Tesla's U.S. sales dropped to a near three-year low in November, despite the automaker's rollout of new, cheaper versions of its bestselling electric vehicles, estimates from Cox Automotive given exclusively to Reuters showed on Thursday.
Making a success of the more affordable variants, called Standard, is important for Tesla and a test of its strategy for how to keep selling cars and bring in revenue as it transitions to making robotaxis and building humanoid robots, which are the core reasons investors value the company at $1.4 trillion.
EV sales have taken a hit broadly since the end of September when the Trump administration ended $7,500 federal tax credits.
To combat the fall in demand, Tesla in October launched stripped-down versions of its Model Y SUV and Model 3 compact sedan, priced about $5,000 below the previous base models.
Demand for Standard versions was expected to support sales in November, but the company's total sales fell nearly 23% to 39,800 vehicles from 51,513 a year earlier and were the lowest since January 2022, according to the data from Cox, which tracks sales across the industry.
"The drop certainly shows there is not enough demand for the Standard variants that were supposed to boost sales after the tax credit expiry," Stephanie Valdez Streaty, Cox's director of industry insights, said in an interview with Reuters.
"What's also happening is Standard sales are cannibalizing into sales of Premium versions, especially the Model 3."
The end of credits hit many EV rivals harder. Overall U.S. EV sales fell more than 41% in November and Tesla's market share rose to 56.7% from 43.1%, the data showed.
Tesla did not immediately respond to a request for comment on the sales figures.
Demand Issue
After years of soaring sales, Tesla deliveries fell for the first time last year amid high borrowing costs that soured consumer sentiment and rising competition, especially in Europe and China, with new and cheaper models from other automakers.
Deliveries this year are expected to drop again.
Tesla has not introduced a completely new vehicle since its Cybertruck pickup, which has struggled to find buyers, and the rest of its lineup is older models with minor refreshes.
"Tesla has a serious challenge on its hands next year when several other automakers are planning to roll out cheaper vehicles that are also full of fun features," Cox's Streaty said.

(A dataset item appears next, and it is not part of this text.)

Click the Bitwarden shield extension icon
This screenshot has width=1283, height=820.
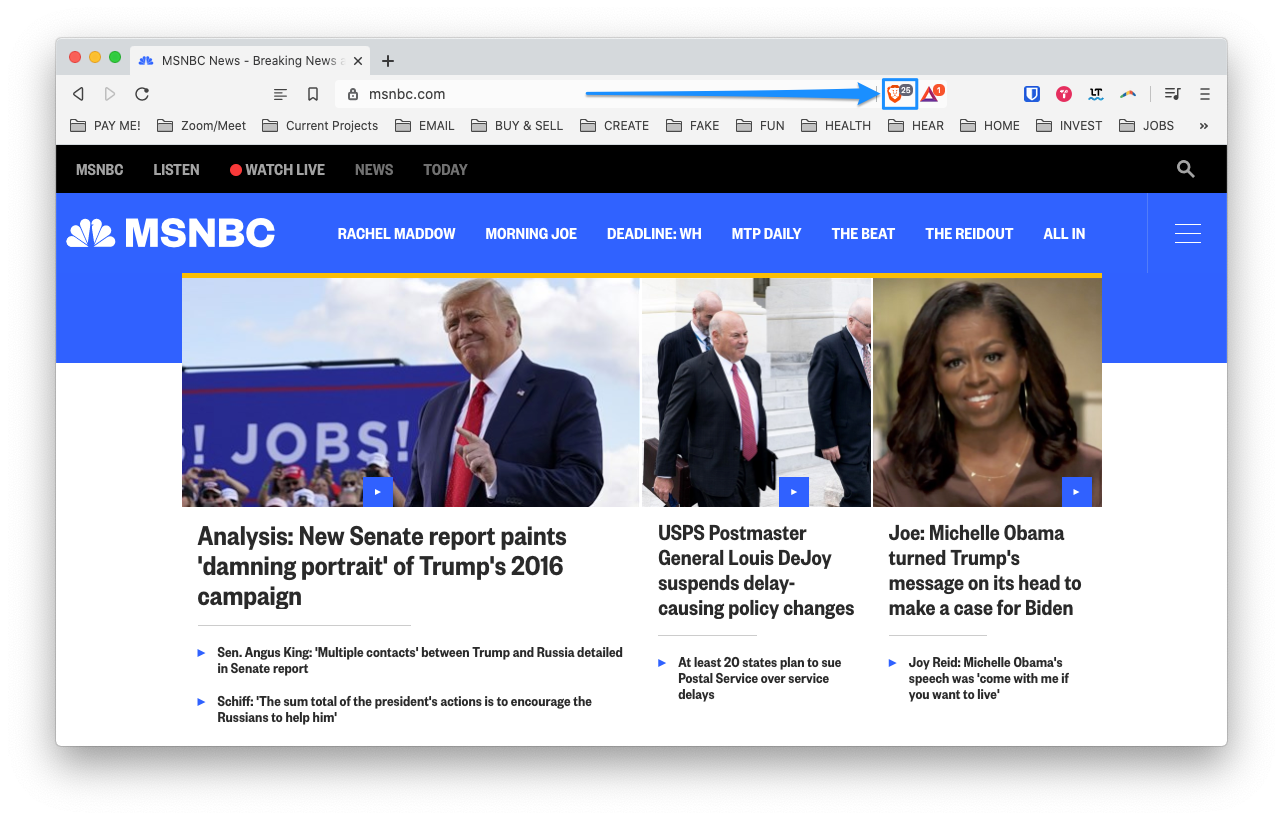tap(1032, 94)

"So the answer is that Tesla needs a completely new vehicle in its fleet. Period."
In addition, CEO Elon Musk's work for President Donald Trump and political rhetoric sparked protests and hurt Tesla's brand image.
Tesla is offering financing deals as low as 0% on the Standard Model Y, its U.S. website showed this week.
While such deals during the holiday season are common, analysts and investors said the offer on a variant that started deliveries just over a month ago is a sign of weak demand.
"I think the bottom line is, if the demand was there they wouldn't be offering 0% financing," said Shawn Campbell, an adviser at Camelthorn Investments.
"The solution for the demand issue ultimately needs to be new, fresh models."